Written task » Copy out the blog post below on engaging a financial copywriter, in full and word for word.
— start of Document text —
21 May Engaging a financial copywriter – what they should NOT write about
By Martin Rusis, Managing Editor
When you engage a financial copywriter to write website messaging for your target customers, something is going to happen that will feel wrong. Prepare to feel like they’re leaving out half the story. Why? Because their job is to connect you with your target audience, and the half of the story they leave out is the half that audience isn’t ready for. You know it’s an important half, but only because you’re an expert in your field. And if you tell this half to non-experts – people who do not understand why and how certain facts are important – then they won’t understand it. Because they feel that you don’t get them, you’ll push them away. You just lost them. Probably forever. This little blog post will explain a bit more about what I’m talking about.
— end of Document text —
— start of Data section —
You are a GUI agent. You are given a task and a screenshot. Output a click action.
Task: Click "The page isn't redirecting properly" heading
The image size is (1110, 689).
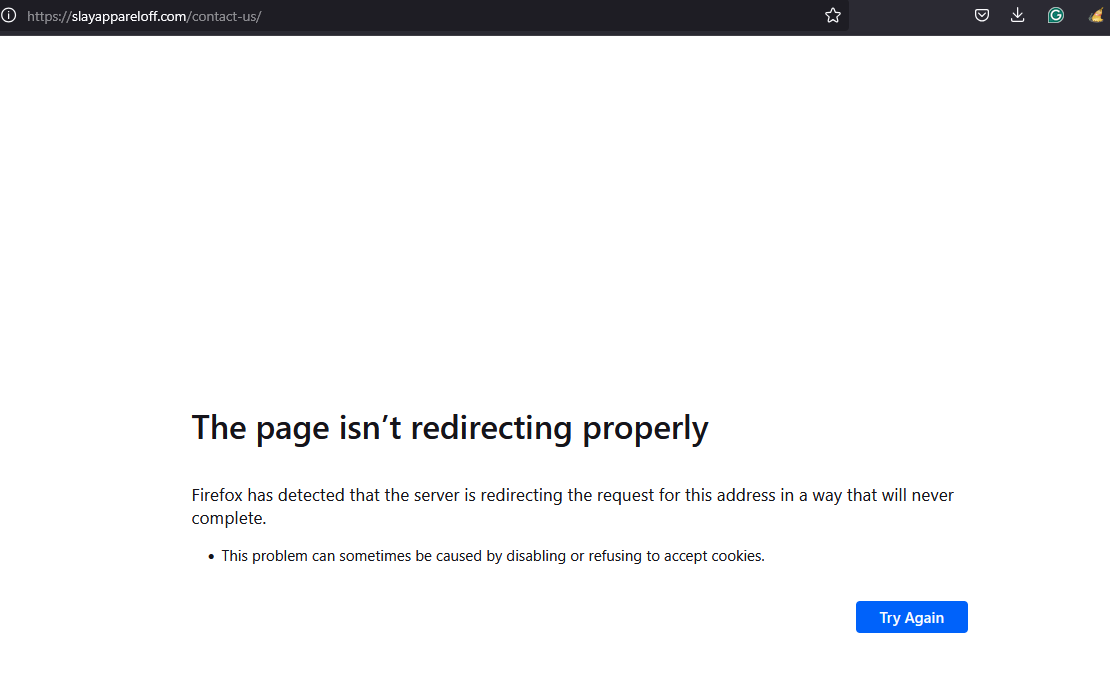coord(449,428)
— end of Data section —
Task result »
21 May Engaging a financial copywriter – what they should NOT write about
By Martin Rusis, Managing Editor
When you engage a financial copywriter to write website messaging for your target customers, something is going to happen that will feel wrong. Prepare to feel like they’re leaving out half the story. Why? Because their job is to connect you with your target audience, and the half of the story they leave out is the half that audience isn’t ready for. You know it’s an important half, but only because you’re an expert in your field. And if you tell this half to non-experts – people who do not understand why and how certain facts are important – then they won’t understand it. Because they feel that you don’t get them, you’ll push them away. You just lost them. Probably forever. This little blog post will explain a bit more about what I’m talking about.